C’était un hasard. Un de ces soirs où l’on sort pour s’aérer l’esprit et où le destin, parfois cruel, décide de nous placer face à ce qu’on essaie d’éviter.
Il était là, à la terrasse d’un bar, un verre à moitié vide devant lui, l’air pensif. Il m’a vu en premier. Et il a souri.
— Hey, t’as deux minutes ?
Je me suis figé un instant. J’ai hésité. Puis j’ai avancé. On ne fuit pas une guerre qu’on ne déclare jamais.
Je me suis assis face à lui.
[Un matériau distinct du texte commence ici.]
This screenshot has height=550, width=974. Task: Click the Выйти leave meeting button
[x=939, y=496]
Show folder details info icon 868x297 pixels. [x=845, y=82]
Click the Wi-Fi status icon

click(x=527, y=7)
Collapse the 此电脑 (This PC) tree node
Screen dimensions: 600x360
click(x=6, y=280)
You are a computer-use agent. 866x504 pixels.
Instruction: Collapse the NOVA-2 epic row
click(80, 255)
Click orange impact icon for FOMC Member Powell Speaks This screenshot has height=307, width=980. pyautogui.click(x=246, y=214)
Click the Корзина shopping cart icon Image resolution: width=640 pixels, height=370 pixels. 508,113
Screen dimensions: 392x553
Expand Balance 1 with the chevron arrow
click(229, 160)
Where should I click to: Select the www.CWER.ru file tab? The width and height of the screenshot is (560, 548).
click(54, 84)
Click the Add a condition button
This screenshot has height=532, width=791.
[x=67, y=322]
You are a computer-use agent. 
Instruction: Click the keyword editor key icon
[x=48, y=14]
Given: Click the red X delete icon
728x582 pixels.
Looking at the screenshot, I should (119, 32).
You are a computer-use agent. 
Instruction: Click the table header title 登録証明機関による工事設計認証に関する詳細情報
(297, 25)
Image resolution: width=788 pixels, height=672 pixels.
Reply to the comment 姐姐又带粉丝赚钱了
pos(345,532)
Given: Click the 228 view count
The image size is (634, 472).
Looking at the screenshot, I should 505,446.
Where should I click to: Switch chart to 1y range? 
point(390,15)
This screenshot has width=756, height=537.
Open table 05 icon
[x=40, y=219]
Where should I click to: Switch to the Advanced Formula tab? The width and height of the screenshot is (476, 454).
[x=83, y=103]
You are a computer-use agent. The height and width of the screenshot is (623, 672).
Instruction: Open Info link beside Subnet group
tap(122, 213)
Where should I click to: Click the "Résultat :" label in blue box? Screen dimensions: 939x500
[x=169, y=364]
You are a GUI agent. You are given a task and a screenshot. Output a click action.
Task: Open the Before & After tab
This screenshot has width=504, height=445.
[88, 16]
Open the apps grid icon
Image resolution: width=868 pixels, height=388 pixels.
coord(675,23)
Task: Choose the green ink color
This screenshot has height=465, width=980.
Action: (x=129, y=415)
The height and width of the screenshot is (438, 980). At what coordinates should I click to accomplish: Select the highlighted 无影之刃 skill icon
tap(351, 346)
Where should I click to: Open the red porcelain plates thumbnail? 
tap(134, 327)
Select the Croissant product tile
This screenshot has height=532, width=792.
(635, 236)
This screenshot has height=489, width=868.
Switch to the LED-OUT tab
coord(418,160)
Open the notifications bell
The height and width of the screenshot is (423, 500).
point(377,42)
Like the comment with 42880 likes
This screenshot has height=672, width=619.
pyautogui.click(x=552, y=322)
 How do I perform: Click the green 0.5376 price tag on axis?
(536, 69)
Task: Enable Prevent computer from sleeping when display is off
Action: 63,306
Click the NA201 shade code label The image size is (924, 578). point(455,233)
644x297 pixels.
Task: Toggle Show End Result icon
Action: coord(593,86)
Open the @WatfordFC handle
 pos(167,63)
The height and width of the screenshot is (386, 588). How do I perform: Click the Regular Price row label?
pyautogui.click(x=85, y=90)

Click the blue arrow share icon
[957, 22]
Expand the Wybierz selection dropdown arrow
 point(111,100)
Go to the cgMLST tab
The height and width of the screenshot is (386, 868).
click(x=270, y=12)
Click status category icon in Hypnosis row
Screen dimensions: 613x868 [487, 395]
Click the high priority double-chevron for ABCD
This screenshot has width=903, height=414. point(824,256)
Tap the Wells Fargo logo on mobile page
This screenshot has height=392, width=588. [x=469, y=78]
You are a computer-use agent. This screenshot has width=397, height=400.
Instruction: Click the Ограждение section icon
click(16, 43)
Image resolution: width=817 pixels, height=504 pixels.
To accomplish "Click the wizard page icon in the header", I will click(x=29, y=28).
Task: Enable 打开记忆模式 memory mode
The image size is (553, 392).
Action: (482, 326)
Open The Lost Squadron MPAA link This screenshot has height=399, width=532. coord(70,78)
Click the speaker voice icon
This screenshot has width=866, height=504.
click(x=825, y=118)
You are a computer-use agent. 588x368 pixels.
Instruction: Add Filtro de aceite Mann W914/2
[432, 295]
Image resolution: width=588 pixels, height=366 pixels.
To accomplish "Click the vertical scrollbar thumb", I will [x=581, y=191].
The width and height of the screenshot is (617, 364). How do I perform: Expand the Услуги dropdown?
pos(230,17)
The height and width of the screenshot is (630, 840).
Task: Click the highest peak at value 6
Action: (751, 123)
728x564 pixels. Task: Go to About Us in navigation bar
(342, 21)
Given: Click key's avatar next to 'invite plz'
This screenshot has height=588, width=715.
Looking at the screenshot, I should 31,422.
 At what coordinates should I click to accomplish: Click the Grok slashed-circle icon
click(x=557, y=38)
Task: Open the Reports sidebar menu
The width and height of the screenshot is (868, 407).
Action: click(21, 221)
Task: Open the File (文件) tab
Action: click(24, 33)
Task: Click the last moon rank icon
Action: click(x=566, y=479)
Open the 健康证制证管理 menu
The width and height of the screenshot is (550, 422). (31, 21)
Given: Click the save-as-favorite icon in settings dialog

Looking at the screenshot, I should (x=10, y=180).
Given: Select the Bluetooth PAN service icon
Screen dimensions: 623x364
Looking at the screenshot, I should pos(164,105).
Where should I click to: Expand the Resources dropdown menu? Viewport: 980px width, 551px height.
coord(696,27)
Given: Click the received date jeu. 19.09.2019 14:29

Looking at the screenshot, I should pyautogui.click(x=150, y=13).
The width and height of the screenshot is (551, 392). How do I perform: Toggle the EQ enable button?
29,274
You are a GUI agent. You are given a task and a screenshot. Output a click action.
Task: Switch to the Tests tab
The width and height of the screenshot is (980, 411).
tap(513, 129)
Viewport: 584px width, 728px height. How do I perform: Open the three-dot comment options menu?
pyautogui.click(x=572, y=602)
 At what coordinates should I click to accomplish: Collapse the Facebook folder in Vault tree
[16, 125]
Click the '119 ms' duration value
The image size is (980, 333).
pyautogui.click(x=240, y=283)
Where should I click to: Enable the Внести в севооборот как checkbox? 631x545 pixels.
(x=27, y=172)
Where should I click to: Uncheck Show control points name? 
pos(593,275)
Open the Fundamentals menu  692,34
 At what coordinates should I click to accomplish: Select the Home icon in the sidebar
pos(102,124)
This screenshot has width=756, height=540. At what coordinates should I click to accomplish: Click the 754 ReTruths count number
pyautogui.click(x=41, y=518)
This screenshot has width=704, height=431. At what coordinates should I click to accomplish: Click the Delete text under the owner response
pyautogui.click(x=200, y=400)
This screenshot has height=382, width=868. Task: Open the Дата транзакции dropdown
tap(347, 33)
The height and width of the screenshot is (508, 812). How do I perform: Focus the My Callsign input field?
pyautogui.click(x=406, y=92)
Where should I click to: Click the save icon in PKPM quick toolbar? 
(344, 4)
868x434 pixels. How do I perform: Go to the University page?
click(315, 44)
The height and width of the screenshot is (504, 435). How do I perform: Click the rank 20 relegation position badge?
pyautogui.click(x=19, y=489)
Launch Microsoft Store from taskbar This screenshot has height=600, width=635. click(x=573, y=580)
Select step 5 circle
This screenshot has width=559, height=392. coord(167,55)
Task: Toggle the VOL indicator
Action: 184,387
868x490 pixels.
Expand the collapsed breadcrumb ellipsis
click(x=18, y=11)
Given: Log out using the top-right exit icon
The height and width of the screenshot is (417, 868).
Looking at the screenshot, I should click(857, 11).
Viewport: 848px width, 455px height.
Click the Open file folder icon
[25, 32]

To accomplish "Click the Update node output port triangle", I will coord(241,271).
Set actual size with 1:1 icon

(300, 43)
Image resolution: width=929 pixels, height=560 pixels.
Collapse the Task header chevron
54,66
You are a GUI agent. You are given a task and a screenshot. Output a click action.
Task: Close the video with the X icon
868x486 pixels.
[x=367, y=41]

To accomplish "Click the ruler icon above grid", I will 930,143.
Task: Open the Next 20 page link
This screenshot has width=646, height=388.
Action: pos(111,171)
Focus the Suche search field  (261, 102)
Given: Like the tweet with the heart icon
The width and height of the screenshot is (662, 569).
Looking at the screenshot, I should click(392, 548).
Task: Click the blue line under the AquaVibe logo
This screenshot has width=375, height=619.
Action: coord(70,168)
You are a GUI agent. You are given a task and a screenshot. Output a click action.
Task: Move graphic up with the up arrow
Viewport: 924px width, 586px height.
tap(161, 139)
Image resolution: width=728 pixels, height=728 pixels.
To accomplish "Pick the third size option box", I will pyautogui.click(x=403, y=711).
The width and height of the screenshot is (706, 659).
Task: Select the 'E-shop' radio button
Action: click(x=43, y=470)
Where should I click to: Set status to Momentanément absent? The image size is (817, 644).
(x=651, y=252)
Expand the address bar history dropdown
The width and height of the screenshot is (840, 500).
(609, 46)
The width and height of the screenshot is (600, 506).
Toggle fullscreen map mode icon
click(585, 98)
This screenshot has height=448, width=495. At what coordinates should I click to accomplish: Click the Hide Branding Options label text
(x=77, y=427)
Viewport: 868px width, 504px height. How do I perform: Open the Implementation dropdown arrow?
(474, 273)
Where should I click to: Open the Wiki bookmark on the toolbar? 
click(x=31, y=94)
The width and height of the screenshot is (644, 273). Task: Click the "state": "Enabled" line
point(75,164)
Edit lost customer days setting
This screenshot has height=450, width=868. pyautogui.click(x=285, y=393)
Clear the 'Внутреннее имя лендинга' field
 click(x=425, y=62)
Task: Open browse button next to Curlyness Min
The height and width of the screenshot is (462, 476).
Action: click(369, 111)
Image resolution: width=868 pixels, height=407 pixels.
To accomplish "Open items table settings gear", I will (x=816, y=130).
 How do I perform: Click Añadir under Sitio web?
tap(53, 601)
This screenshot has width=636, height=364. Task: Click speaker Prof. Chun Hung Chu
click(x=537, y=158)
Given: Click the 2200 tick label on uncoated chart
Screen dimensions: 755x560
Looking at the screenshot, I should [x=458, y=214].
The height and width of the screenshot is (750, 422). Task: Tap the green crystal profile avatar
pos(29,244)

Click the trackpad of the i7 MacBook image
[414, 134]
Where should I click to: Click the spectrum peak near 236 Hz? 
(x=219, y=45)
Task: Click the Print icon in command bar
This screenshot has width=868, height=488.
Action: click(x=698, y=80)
Pas d’agressivité. Juste… une fatigue invisible entre nous deux.
— Emma n’est pas là ? ai-je demandé.
— Non. Elle voit une copine. Je crois qu’elle avait besoin de parler à quelqu’un d’autre. D’un peu d’air.
Il a bu une gorgée, puis m’a regardé.
— Elle parle souvent de toi, tu sais.
Je n’ai rien répondu. Parce que je ne savais pas si c’était censé me rassurer ou me faire plus mal.
Il a continué.
— Au début, je pensais que t’étais un ex, ou un futur. Pas juste un “meilleur ami”.
J’ai haussé les sourcils.
— C’est ce que je suis.
— Peut-être. Mais faut être honnête : y’a un truc entre vous. Et je suis pas idiot.
Il a posé son verre.
— J’vois comment tu la regardes. Et j’vois comment elle t’écoute. Elle rit pas pareil avec toi. C’est plus… vrai. Plus brut.
J’ai croisé les bras. Défensif, malgré moi.
— Et alors ? Tu veux que je m’éloigne ? Que je disparaisse ?
Il a souri. Un sourire triste.
— Non. Parce que je pense que t’as été là dans des moments où moi, je pourrais jamais comprendre. Et que quelque part, elle t’aime. Peut-être pas comme tu voudrais… mais elle t’aime.
Cette phrase m’a frappé de plein fouet. Parce que c’était la première fois que quelqu’un mettait des mots sur ce que je taisais depuis des années.
Adam s’est redressé.
— Je suis pas venu te défier. Ni t’accuser. Juste… je veux pas être un connard de plus dans sa vie. Elle mérite mieux. Alors je préfère qu’on soit honnêtes. Tous les deux.
J’ai regardé ce type, là, en face de moi. Ce type que j’aurais aimé haïr. Mais il était sincère. Sûr de lui. Et quelque part, respectable.
— Tu sais ce qui me fait peur ? ai-je dit doucement.
Il a attendu.
— C’est pas que tu sois meilleur que moi. C’est qu’elle s’en rende compte.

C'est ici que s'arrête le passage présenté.